Cependant, l’une des choses qui vous inquiète au Mozambique est la policier.

Les salaires de ces responsables gouvernementaux armés à peine 3 600 Meticais (environ 90 euros) par mois et les touristes peuvent être une source très appétissante de revenus supplémentaires. Pour l'éviter rappelez-vous que vous devriez TOUJOURS porter votre passeport avec votre visa afin. Sinon, une photocopie rassemblée par des organisations mozambicaines.

Pendant les 30 jours que nous avons passés là-bas, ils me demandaient les papiers environ 15 fois et 14 fois, je les prenais. La première fois, c’était quand je revenais d’une nuit de fête à Maputo.

Une camionnette de la police était stationnée au coin d'une des rares auberges de jeunesse de la capitale mozambicaine. Ils sont généralement placés dans des endroits où un afflux de touristes est attendu. À la lumière du jour, dans la capitale, il leur est plus difficile d’agir, mais ils étaient plus de 3 heures du matin et les rues étaient désertes, sans aucun citoyen capable d'intervenir.

Me former dans un fort. Au cas où la situation était très compliquée.
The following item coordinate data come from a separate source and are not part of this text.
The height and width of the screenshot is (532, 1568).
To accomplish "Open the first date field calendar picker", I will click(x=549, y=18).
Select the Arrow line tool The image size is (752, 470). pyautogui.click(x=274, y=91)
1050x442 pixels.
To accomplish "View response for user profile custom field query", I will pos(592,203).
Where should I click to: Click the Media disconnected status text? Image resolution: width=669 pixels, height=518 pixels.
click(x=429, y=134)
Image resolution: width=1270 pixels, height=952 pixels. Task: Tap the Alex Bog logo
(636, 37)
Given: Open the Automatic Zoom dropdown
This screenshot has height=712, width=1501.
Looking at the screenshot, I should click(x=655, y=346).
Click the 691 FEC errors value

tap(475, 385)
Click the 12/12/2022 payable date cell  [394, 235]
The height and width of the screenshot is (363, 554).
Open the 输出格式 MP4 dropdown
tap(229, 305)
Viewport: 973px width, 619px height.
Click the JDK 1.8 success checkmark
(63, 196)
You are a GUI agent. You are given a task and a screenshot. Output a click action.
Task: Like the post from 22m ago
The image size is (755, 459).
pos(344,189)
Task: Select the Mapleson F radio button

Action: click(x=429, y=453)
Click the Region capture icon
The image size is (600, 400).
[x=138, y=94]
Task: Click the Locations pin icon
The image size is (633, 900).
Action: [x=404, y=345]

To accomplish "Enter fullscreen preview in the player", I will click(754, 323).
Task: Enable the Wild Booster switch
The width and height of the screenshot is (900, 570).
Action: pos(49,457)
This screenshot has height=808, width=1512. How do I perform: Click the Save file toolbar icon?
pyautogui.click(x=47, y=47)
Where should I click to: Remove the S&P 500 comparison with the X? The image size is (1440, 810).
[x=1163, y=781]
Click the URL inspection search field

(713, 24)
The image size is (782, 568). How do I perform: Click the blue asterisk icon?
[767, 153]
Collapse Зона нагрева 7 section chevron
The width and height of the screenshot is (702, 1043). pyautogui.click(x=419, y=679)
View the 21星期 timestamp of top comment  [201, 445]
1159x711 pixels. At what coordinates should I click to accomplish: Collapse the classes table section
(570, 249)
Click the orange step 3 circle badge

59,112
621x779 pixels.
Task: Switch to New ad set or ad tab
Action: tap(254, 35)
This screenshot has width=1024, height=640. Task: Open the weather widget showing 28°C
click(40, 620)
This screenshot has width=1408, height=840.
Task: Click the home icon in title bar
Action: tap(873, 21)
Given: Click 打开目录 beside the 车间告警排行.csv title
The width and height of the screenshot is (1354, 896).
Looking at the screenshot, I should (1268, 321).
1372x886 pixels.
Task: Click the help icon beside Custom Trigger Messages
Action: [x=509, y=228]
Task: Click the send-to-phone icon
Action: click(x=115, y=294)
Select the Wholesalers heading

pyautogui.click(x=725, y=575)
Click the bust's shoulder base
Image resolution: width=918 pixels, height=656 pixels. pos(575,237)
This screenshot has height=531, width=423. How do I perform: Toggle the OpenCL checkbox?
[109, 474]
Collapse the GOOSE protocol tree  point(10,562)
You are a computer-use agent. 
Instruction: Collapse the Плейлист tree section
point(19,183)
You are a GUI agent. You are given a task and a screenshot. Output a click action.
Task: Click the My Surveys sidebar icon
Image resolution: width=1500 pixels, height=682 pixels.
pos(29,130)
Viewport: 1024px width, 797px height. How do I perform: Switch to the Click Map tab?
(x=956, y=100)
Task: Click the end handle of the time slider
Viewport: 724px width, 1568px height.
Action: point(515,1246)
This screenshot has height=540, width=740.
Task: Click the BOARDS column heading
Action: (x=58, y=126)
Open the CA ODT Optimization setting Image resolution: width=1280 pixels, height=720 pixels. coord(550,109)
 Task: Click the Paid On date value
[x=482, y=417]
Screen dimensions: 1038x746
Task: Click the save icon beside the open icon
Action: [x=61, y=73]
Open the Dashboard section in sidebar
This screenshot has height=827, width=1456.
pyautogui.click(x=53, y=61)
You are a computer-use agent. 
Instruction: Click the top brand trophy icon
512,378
Parce que croyez-moi, si vous vous retrouvez dans une situation comme celle-ci presque partout au Mozambique, les gens ordinaires vont essayer de vous aider et protester - légèrement, rappelez-vous que ceux qui ont les armes sont les uniformes - l'action de la police. Ils savent que cela n’est pas bon pour l’image du pays et donc pour le tourisme. Et il n'y a pas assez de visiteurs.

Nous allions dans la rue, bavardant de rire, un groupe de voyageurs que nous avions rencontré à l'auberge. Ronny, un gars du Zimbabwe avec qui j'avais partagé mon voyage de Nelspruit (Afrique du Sud), a été le premier à s'arrêter lorsqu'il a vu le des policiers avec leurs mitraillettes.

C’était ma deuxième nuit au pays et j’ai pris très au sérieux le fait de devoir porter mon passeport avec moi. En plus, je suis un vrai désastre et je préférais ne pas le sortir par peur de le perdre.

Je n'ai même pas remarqué que Ronny s'était arrêté parce que les flics parlaient à un autre groupe de touristes que nous connaissions également. Ce samedi soir, les gens de l'auberge s'étaient séparés en deux groupes pour sortir. Certains avaient décidé d'aller à Noix de coco, le club le plus cher et le plus cher de Maputo, et d’autres avaient opté pour le bar le plus proche du centre.

Les noix de coco étaient devenues un bodio et elles étaient d'abord venues à l'auberge ... Ou elles avaient essayé, au moins.

Heureusement, les policiers qui m'ont arrêté n'étaient pas aussi gros que ça

Vidéo: Complot contre l'armée burkina-bé? Zoom Afrique (Août 2022).